Learning the subtle lessons of culture from the Hayne Royal Commission

Organisational culture takes time and sustained effort to change. There are no quick fixes.

Leaders must be committed to change rather than tinkering at the margins or making a show of change.

The Hayne Royal Commission has been clear on the effect of organisational culture on performance:

A culture that fosters poor leadership, decision-making, or behaviour will undermine the governance framework of the entity.

The open question is, will the financial sector leaders learn the lessons or show contrition while quietly falling back into old habits and routines?

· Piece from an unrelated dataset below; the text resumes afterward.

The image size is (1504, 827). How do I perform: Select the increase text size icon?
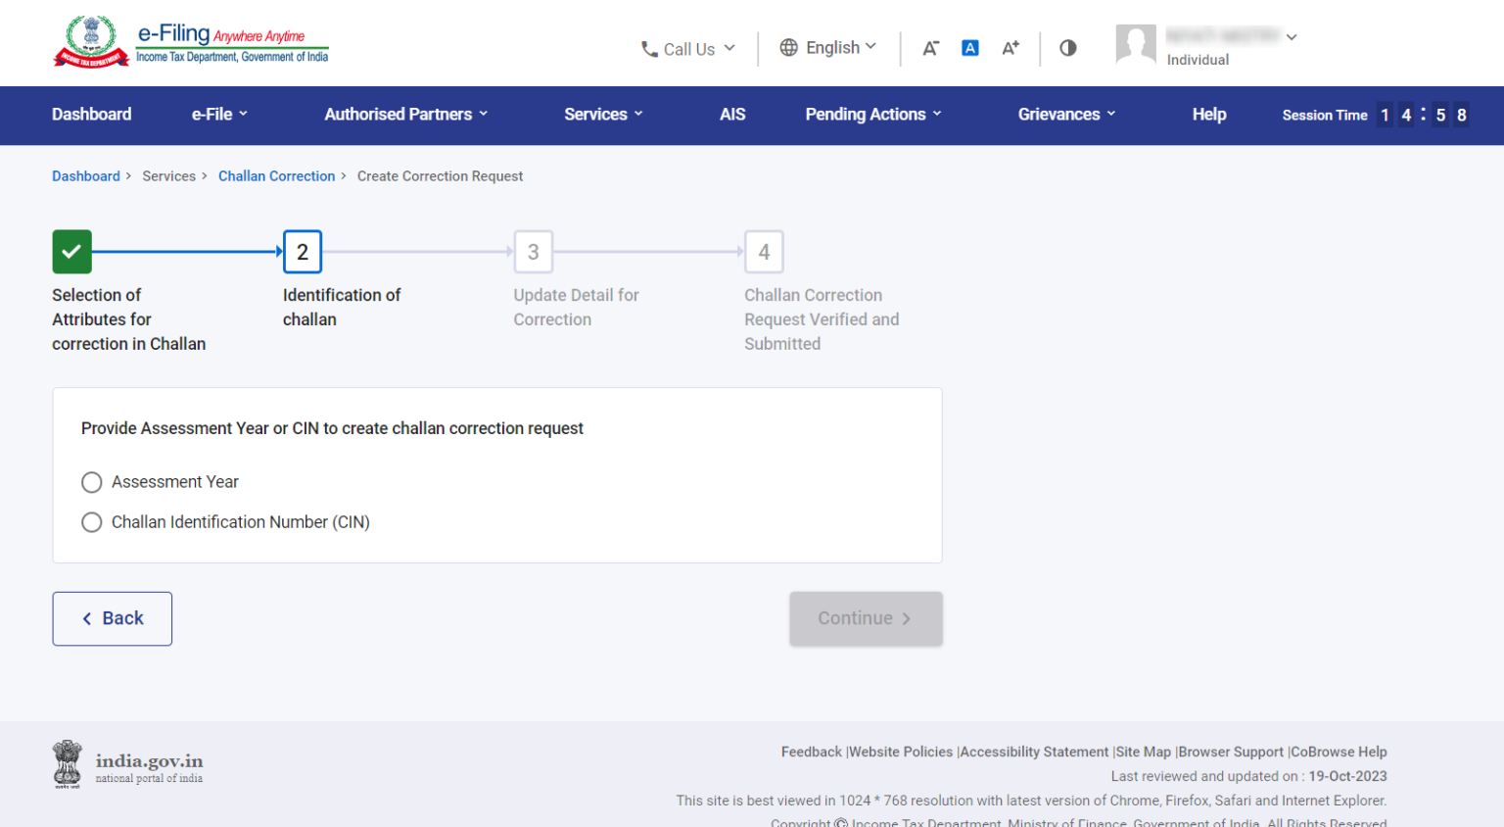pos(1010,47)
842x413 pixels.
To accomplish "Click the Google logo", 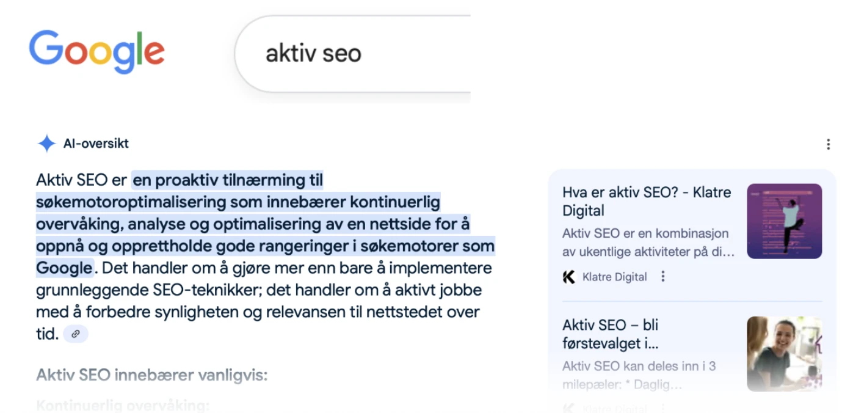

After all, this is not our first corporate disaster in which a culture that has been fostered and grown over time has been identified as a substantial factor. The spate of collapses in early-2000’s (e.g. HIH, One.Tel, WorldCom, and Enron) provided examples of some combination of failures in leadership, culture, and management controls. The many collapses in the global banking and financial sector in 2008 that were epitomised by the collapse of Lehman Brothers showed that the lessons of eight years earlier were forgotten or ignored.  The community carries some of the accountability in our collective forgetfulness. We are outraged by poor leadership, poor decision-making, and poor behaviour when it is shown to contribute to a collapse or unfairly damage individuals and families. The lessons for the leaders of the Australian financial services sector (and their institutional advisors) might have been learned then.

Instead of looking to the many commentaries and observations of those who have been advising the Boards of big banks for many years on the lessons that should be learned and implemented, maybe we should tune into history and poetry to remind ourselves that collective forgetfulness and the recurring problems of poor leadership and destructive cultures is a recurring problem.

In 1917, Rudyard Kipling wrote some verse titled ‘Mesopotamia’. A short background on Mesopotamia is important to understand the context of Kipling’s poem and its relevance to the Hayne Royal Commission.

 The 147-day Siege of Kut-al-Amara by Ottoman troops of several thousand British and Indian soldiers and subsequent surrender in 1916.  The survivors were marched 160 kilometres to prisoner-of-war camps in Aleppo. The British made four unsuccessful attempts to free the troops besieged at Kut and suffered over 23,000 casualties, while many of those marched to prisoner-of-war camps did not survive. One British historian has described the loss of Kut as the ‘most abject capitulation in British military history. Another historian described the siege as the ‘worst defeat of the Allies in World War I.’

Neither the British General commanding the forces at Kut, Major-General Charles Townshend, nor the British politicians came out of the incident well. Townsend was seen by many as arrogant and removed from the circumstances of his troops, while the politicians were seen to be stumbling from failure to failure. Kipling’s poem wonders whether the outraged public will remember these events long enough to hold those responsible accountable or whether those responsible quietly return to power, as often happens. The whole verse is shown below, but stanzas 4 and 5 speak to the broader problem of ingrained culture. The relevant two stanzas from Mesopotamia where Kipling is specific about his concerns are shown below:

Shall we only threaten and be angry for an hour?

    When the storm is ended shall we find

How softly but how swiftly they have sidled back to power

    By the favour and contrivance of their kind?

Even while they soothe us, while they promise large amends,

    Even while they make a show of fear,

Do they call upon their debtors, and take counsel with their friends,

    To conform and re-establish each career?

The central themes of the public’s short-term memory and the powerful leaders quietly escaping true accountability have meaning in the context of the findings related to culture, governance, and incentives raised in the Hayne Royal Commission. Indeed, while the Royal Commission looked at the culture within the financial services firms, what hopes are there for reform across the sector?

There is an argument to be made from history that while leaders make all the right noises, promise to change, show concern for victims, and make amends for their actions, it does not lead to a sustained change in culture or behaviour across an industry or sector. And the public is quick to show outrage before quickly moving to the next most pressing issue.

Organisational culture takes time and sustained effort to change. There are no quick fixes. Leaders must be committed to change rather than tinkering at the margins or making a show of change.

The question remains: will the financial sector leaders learn the lessons, or will they show contrition while quietly falling back into old habits and routines? Perhaps, more importantly, how will we know?

Will the regulators, tasked to watch the sector more closely, struggle to get our attention as these issues emerge again five years from now? Will we again make excuses for poor corporate leadership and behaviour?